Zu der Entstehung der Blondinetten (Abb. 1 links) macht Caridia im ‚Fulton‘ konkrete Angaben (Fulton 1876, S. 313). Vor etwa 24 Jahren, zurückgerechnet 1852, entwickelte einer der maßgebenden orientalischen Züchter den Gedanken, möglichst jede vorhandene Variante der Mövchen mit der kurzen Belatschung (grouse-muffs) der Satinetten zu züchten. Der Anfang war eine Verpaarung eines blaufahlen (silver) Mövchens, wahrscheinlich ein Weibchen, mit einer Satinette. Gezogen wurde daraus ein blauer Mövchen-Täuber mit teilweise befiederten Füßen. Dieses Tier, zurückgepaart an eine Satinetten-Täubin, ergab die erste Blondinette. Caridia gelang es sogar, diese zu bekommen. Er konnte dazu noch eine auf ähnliche Weise gewonnene Täubin von einem türkischen Züchter erhalten. Gelegenheit, selbst daraus zu ziehen, hatte er nicht mehr, da er unmittelbar danach in die USA reiste. Der Stamm wurde aber von einem  Priester, sein Gewährsmann über die Historie der Satinetten, in der Heimat weiter gepflegt und entwickelt. Wenn die Angabe bei Levi (1969) stimmt, dass Caridia seinen Beitrag zum Fulton bereits 1874 geschrieben hat, ist man zurückgerechnet bei den Angaben von Wright mit 1850 als erster Schritt zur Schaffung der Blondinetten.

──────────────────────────────

■ ZU ERLEDIGENDE AUFGABEN ■
- a) Nenne in der Reihenfolge des Textes alle Jahreszahlen aus dem Auszug über die Entstehung der Blondinetten.
- b) Führe den Auszug über die Entstehung der Blondinetten nach seinem letzten Satz weiter.

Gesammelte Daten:
──────────────────────────────

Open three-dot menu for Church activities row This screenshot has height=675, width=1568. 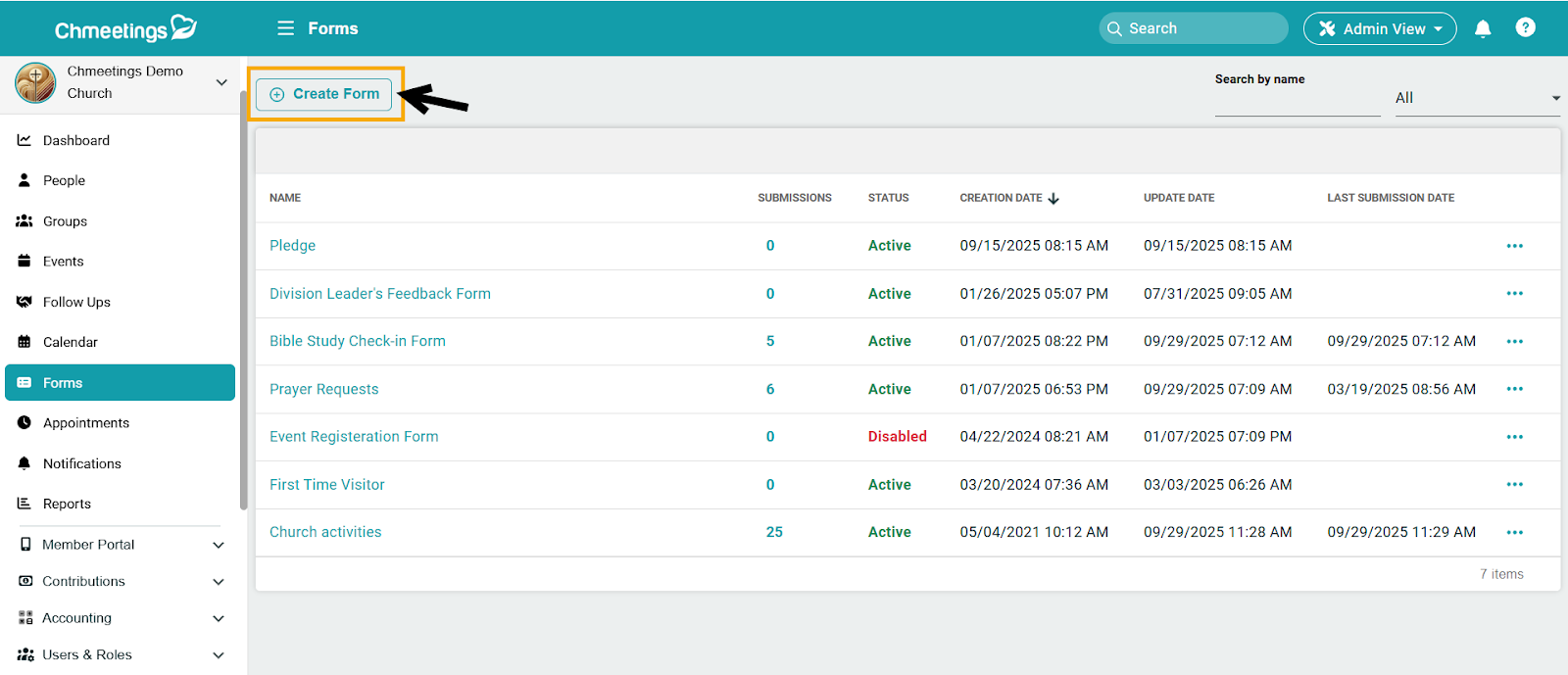tap(1514, 532)
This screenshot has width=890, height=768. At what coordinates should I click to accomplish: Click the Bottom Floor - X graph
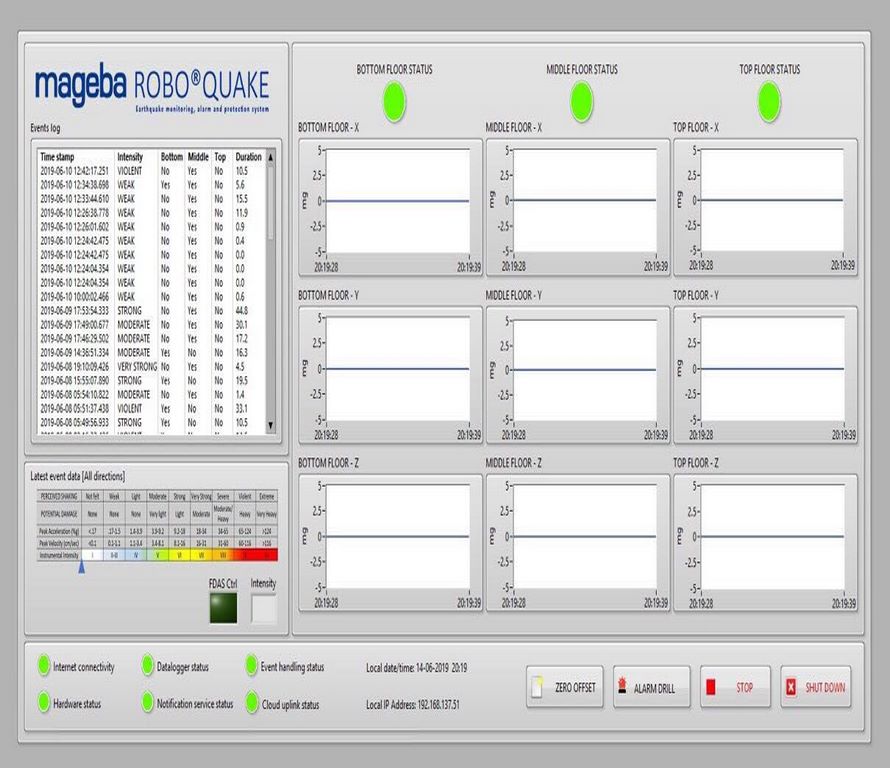point(398,201)
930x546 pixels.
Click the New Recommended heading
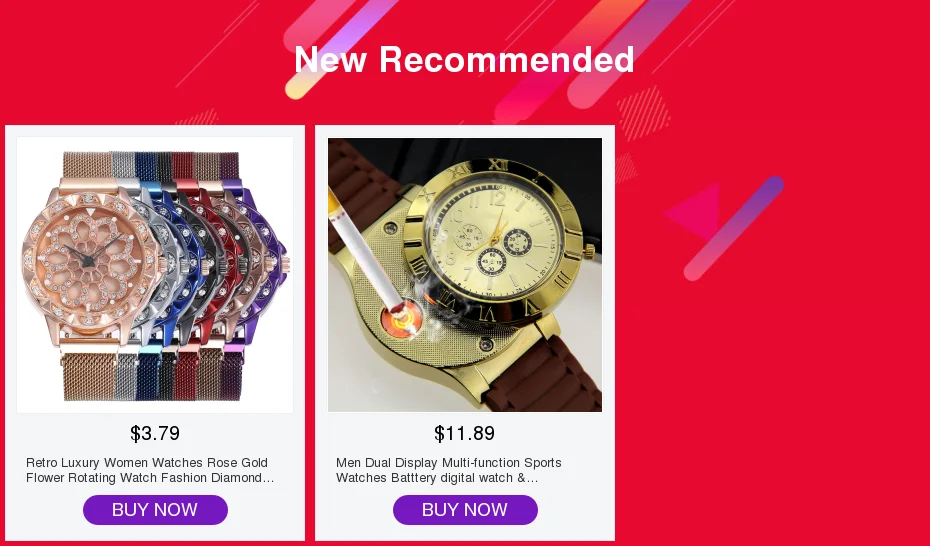point(464,59)
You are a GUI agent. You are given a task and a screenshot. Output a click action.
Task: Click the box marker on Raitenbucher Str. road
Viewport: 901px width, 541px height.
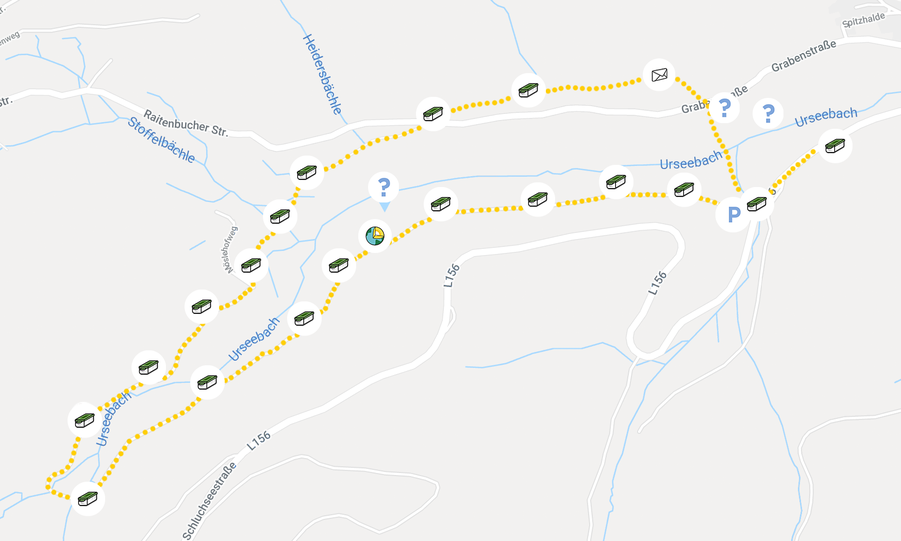(433, 113)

──────────────────────────────

■ GEGEBENE ANTWORTEN ■
- a) 1876, 1852, 1969, 1874, 1850

- b)
Abb. 2: Orientalische Mövchen Satinette, kurz nach der Einführung in England, und Blondinette dun-gesäumt bei Machin 1919. Quellen: Journal of Horticulture and Cottage Gardener, September 1871, Machin 1919

Einführung der Blondinetten in England aus Kleinasien um 1870

Bei Machin liest sich die Geschichte der Erzüchtung der Bondinetten wie folgt: Die Satinetten waren konstant durchgezüchtet (firmly fixed), so dass die Orientalischen Züchter ihr Augenmerk auf andere Varianten der Familie richteten. Mit dem Ergebnis, dass man in England 15 Jahre nach Einführung der Satinetten die ‚charming‘ Blondinetten einführen konnte. Wenn man Ludlow mit der genannten Einführung der Satinetten um 1855 folgt, dann war das 1870. Das scheint plausibel, denn schon 1872 wurde eine Blondinette im ‚Journal of Horticulture and Cottage Gardener‘ in einem Bericht über eine Schau in ‚Sedgefield‘ als Preisträger genannt. Auch in dem Report von 1871 mit dem anmutigen Bild einer Satinette werden Blondinetten als Variante kurz erwähnt. Fotos früher Satinetten und Blondinetten finden sich in der Monographie von Machin (siehe auch Abb. 2 rechts).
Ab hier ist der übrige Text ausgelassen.